Petter Hellman, CEO do Moller Mobility, prevê que as marcas tradicionais vão recuperar terreno porque os consumidores confiam nelas e elas têm redes de serviços amplas. “Mas a Tesla claramente deu uma estremecida no setor”, disse.
A Circle K, que comprou os postos de gasolina que pertenciam a uma empresa petrolífera estatal norueguesa, está usando a experiência no país para aprender a atender os proprietários de carros elétricos nos EUA e na Europa. A rede, atualmente da Alimentation Couche-Tard, uma empresa com sede perto de Montreal, tem mais de nove mil lojas na América do Norte.
Guro Stordal, executivo da Circle K, tem a difícil missão de construir uma infraestrutura para recargas que funcione com dezenas de marcas de veículos, cada uma com seu próprio software.

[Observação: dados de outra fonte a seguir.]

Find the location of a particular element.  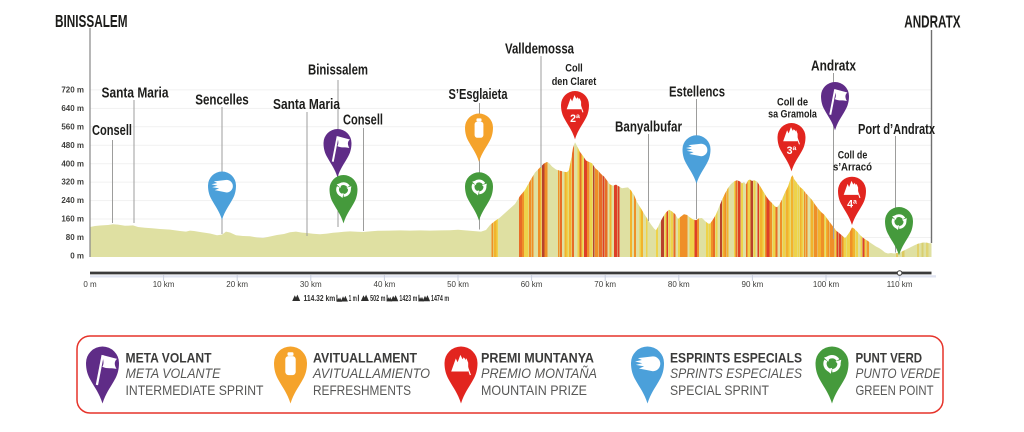

svg-text: 560 m is located at coordinates (72, 126).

Os proprietários de veículos elétricos tendem a passar mais tempo na Circle K porque recarregar baterias demora mais tempo do que encher um tanque de gasolina. Isso é bom para a venda de alimentos. Mas a gasolina continua sendo uma fonte importante de receita.
“Vemos isso como uma oportunidade”, disse Hakon Stiksrud, chefe de mobilidade elétrica global da Circle K, sobre os veículos elétricos. “Mas, se não formos capazes de agarrar essas oportunidades, isso se torna rapidamente em uma ameaça.”